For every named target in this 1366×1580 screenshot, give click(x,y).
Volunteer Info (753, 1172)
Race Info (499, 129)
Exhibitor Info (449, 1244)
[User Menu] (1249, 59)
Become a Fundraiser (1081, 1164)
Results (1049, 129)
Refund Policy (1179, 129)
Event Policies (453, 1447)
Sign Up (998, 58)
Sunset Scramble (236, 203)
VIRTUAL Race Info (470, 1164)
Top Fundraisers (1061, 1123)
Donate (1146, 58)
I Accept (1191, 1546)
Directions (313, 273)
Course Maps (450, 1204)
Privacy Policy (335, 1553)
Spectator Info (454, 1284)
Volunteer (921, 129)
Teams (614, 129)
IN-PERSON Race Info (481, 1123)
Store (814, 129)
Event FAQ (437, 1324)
^^^^
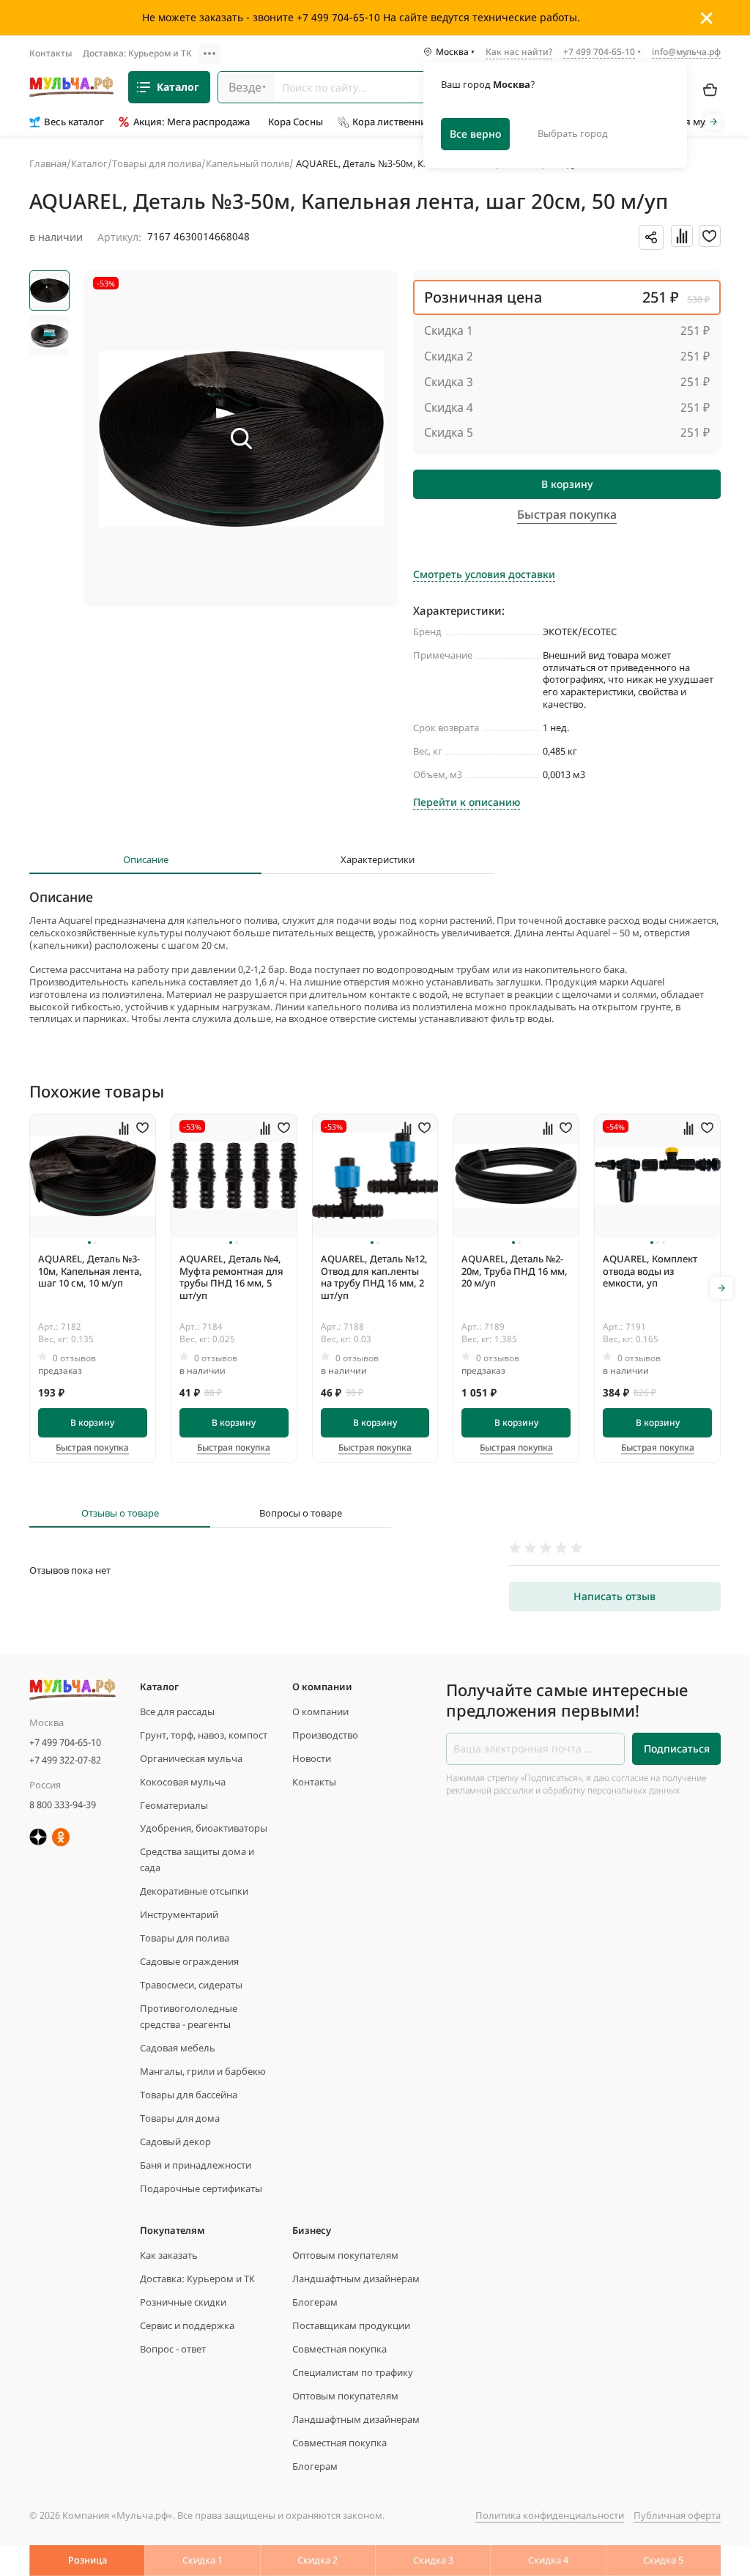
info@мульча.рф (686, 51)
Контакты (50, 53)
^^^^
• _PROBLEM TO SOLVE_: Filter this listing and copy only the lines holding the word "Race".

• _OUTPUT BELOW_:
Race Info (499, 129)
VIRTUAL Race Info (470, 1164)
IN-PERSON Race Info (481, 1123)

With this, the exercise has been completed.